Provided text:
+===+

Chris Foster’s status as one of British folk music’s major players is secure. His two records for Topic in the late 1970s (Layers and All Things In Common) ensured him a place alongside the likes of Martin Simpson, June Tabor and Nic Jones as one of the leading lights of the acoustic boom of that period. Although music took a back seat in the 1980s as he followed other artistic projects, he continued to release solo albums, his last being Outsiders (2008). Foster will be 70 next year, and after a shapeshifting career, he could be forgiven for settling down and producing something a little more prosaic. But that is not his style, and Hadelin sees him once again pushing the boundaries of traditional music.
Most of the songs here are traditional, but Foster is at pains to point out that they are not meant to be museum pieces. Indeed, the album opens with a recording of birdsong, giving the impression before we even hear the first note that Foster is concerned with new life, seasonal change and vernal fertility. Fittingly, the song itself, The Seeds Of Love, was first collected over a hundred years ago and first sung by Foster in the 1960s. It is an object lesson in how things change and how they stay the same. Foster’s voice has the recognisable crack of age, but even this gives the song a new kind of life, and the subject matter carries more than a hint of the timelessness of music and of love and the universality of natural processes. The guitar playing is as expressive as you’d expect and is joined by Jackie Oates’ on five-string viola.

+===+

Stored data:
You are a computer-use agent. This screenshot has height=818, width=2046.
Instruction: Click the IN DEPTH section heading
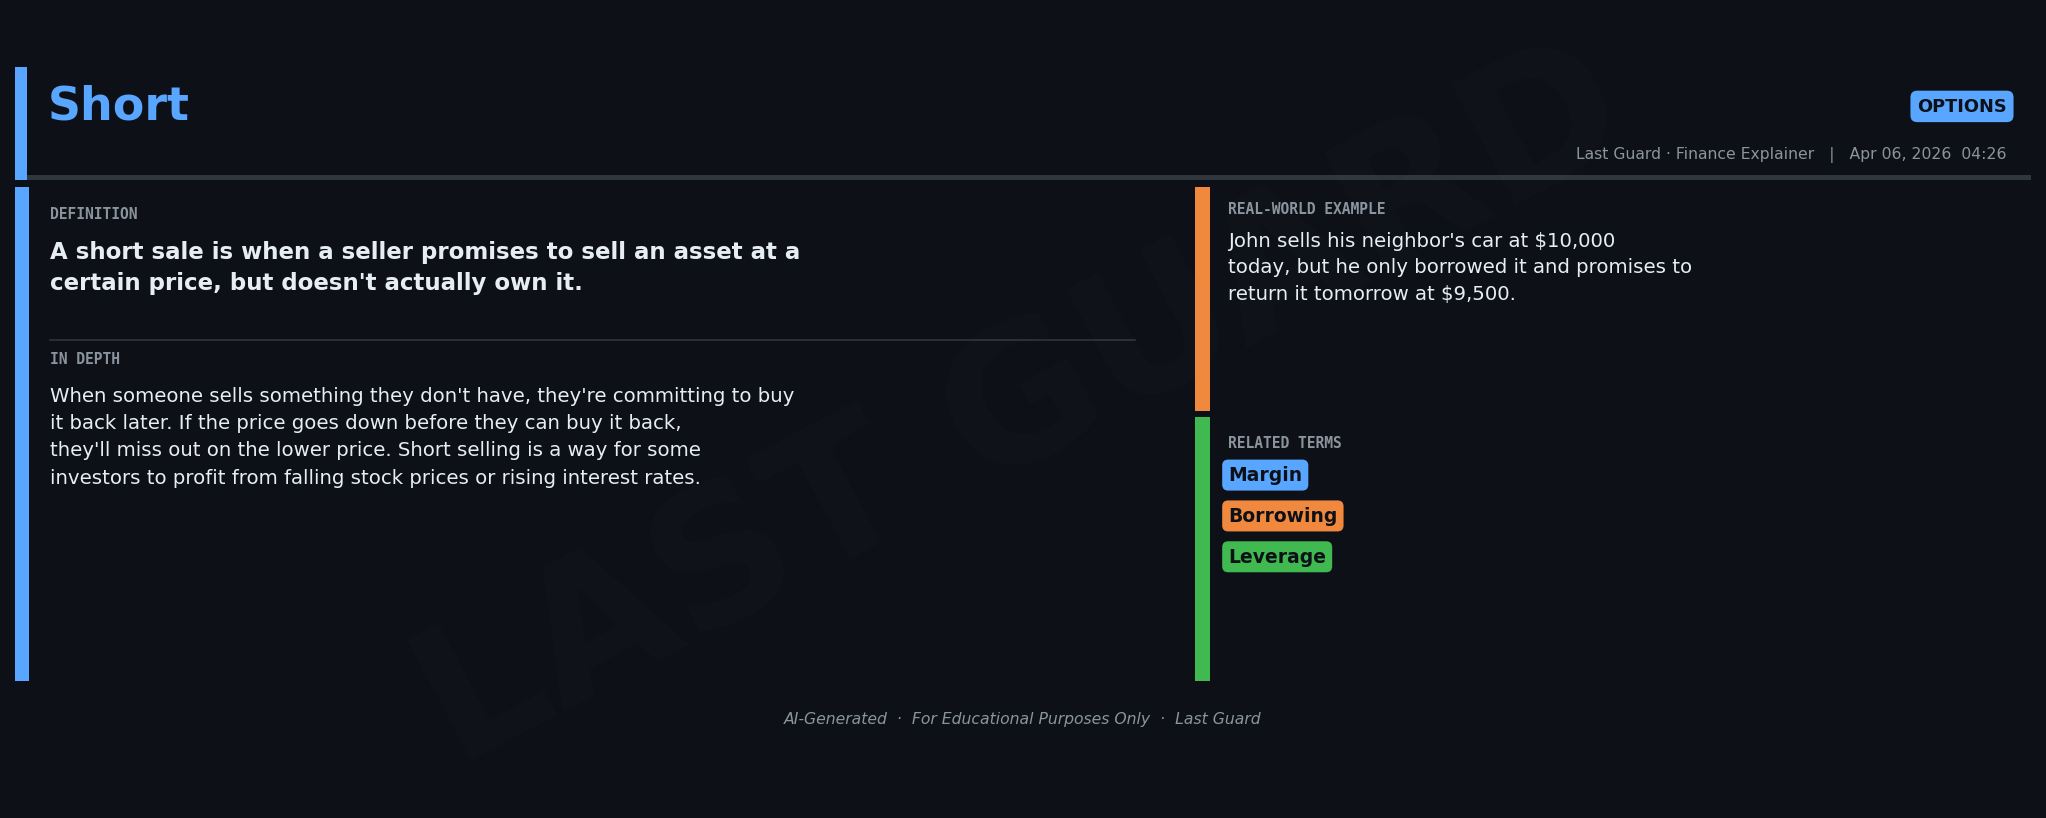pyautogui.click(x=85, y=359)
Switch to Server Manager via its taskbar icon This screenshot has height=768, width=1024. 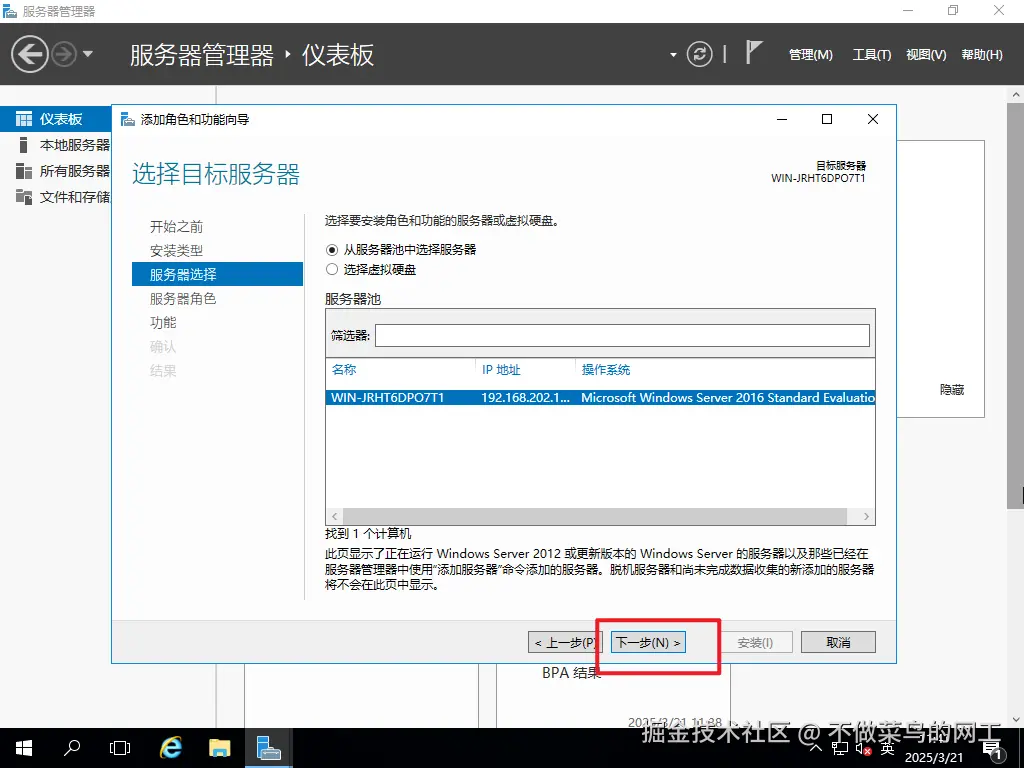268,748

+===+

Objective: According to the album review, which two records did Chris Foster make for Topic in the late 1970s? The data above is separate material with no connection to the album review.

Output below: Layers and All Things In Common.